Books

A Little Vacation Reading

July 14th, 2008 · No Comments

The summer vacation season is here, and folks everywhere are packing a book or two into their beach bags. We often recommend non-fiction books that might have politics or social justice at their core. But we know sometimes you just need some relaxation and entertainment.

Amid the proliferation of new fiction this year, two brightly macabre novels stand out as fine summer reads.

Duma KeyThe first is Stephen King’s Duma Key, published in early 2008. The novel tells the story of Edgar Freemantle, a Minnesota building contractor who survives a construction accident that should have killed him. Emerging from a recovery nearly as terrifying as the accident, Edgar is not quite the person he was before.

In addition to the loss of his right arm, Edgar suffers a contracoup injury to the head in which the brain is affected on the opposite side of the impact. The result is that Edgar cannot quite think the way he did before, and is prone to moments of intense anger when he cannot speak what he is thinking. His wife crumbles under the emotional fallout, leaving him after twenty-odd years of marriage. Seeking the assistance of a psychologist, Edgar is advised to do the only thing that may save him: move to the Florida Keys.

Duma Key, to be exact. Edgar rents a beach house in an effort to gain a new life perspective. Soon after moving in, Edgar experiences an urgent need to paint. An amateur artist in his younger life, he experiences a rush of creative energy and begins painting seascapes, sunsets and ships at sea. All of this, of course, is what one may expect a middle-aged man who takes up painting to do.

Until Edgar discovers that it is his phantom limb doing the painting.

Each new work is eerily plain, and emits a strange quality that Edgar doesn’t understand at first. But like many artists, he continues without questioning the muse. Meanwhile, Edgar comes into contact with the few other residents of Duma Key, with whom he discovers an intimate connection. As their lives become entwined, Edgar begins to suspect that his paintings reflect people and places, both real and otherworldly. This truth rears itself terribly for Edgar, his new friends, and his estranged family before anyone—save one person—really knows what is happening.

Stephen King’s gift for creating an environment in his novels is inestimable, as is his ability to tell a great story. The author’s description of the Florida Keys puts the reader right there, and once engaged the reader will have a hard time putting this one down, making Duma Key a fine read whilst sitting under an umbrella watching the waves.
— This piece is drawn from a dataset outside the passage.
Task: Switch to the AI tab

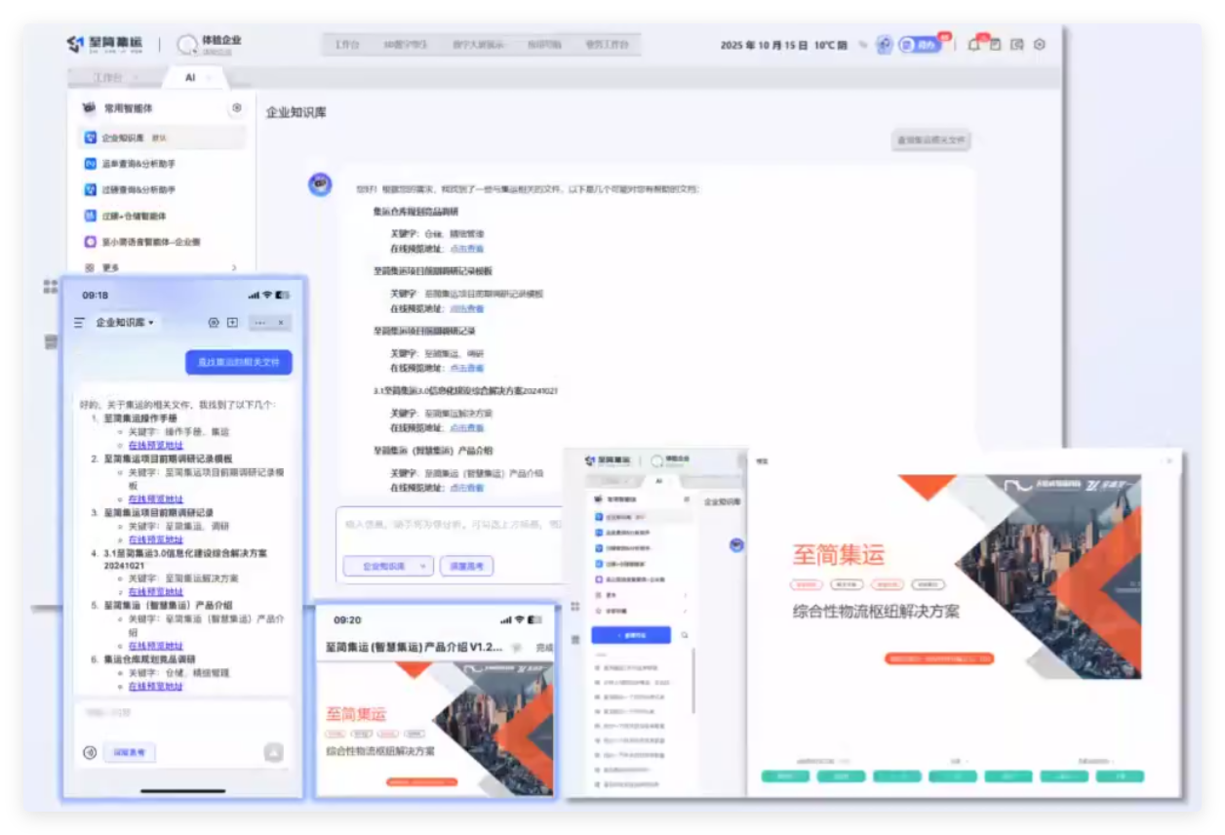Action: 190,77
A second novel for the beach bag is Susan Hubbard’s The Year of Disappearances, published in this past May. The book continues the story of young vampire Ariella Montero, which began with the author’s 2006 work The Society of S.The Year of Disappearances

Here, the reader discovers a world in which vampires live among humans, and even have their own political factions. Hubbard’s presentation of the story sets it apart from typical vampire dramas; rather than portraying vampires as monsters, the author posits a vampire as a biological being like any other, similar to humans in many respects. Further, many vampires are good citizens and moral people. And while they have their share of those who are not, cannot the same be said for humanity?
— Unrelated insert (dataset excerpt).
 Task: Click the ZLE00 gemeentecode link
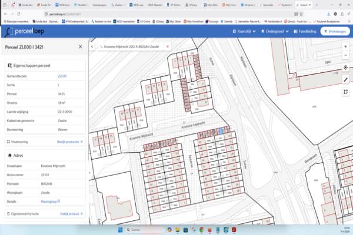point(62,76)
In The Society of S, Ariella takes a journey both literally and emotionally that leads to her discovery of who she is and where she comes from. This discovery evolves into a more secure sense of self in The Year of Disappearances, as Ariella becomes part of the community where she and her mother (Mae) live in Florida (where else?).

While her parents are separated (a story far too detailed for a book review), her father Raphael is very much still a presence. A brilliant scholar and scientist, Raphael Montero is on the forefront of nutritional research that helps vampires live healthy lives without consuming blood. Soon after the story begins, Mae’s honeybee hives collapse, proving a dark harbinger as young people in the community begin to disappear. When one of Ariella’s friends goes missing, she and her family suspect criminal activity among rogue vampire factions.

While Hubbard’s S series is written toward a teen audience (Ariella is 14, albeit forever), the books possess a Harry Potter-esque quality in that adults will enjoy them too. At heart, they confront the many challenges of being a young person and relating to one’s parents, and like Rowling’s novels prove that fiction is often the truest mirror of reality.

John Hildreth lives in Giles County, teaches at Radford University, and plays in the contra dance band Dot Dot Dash.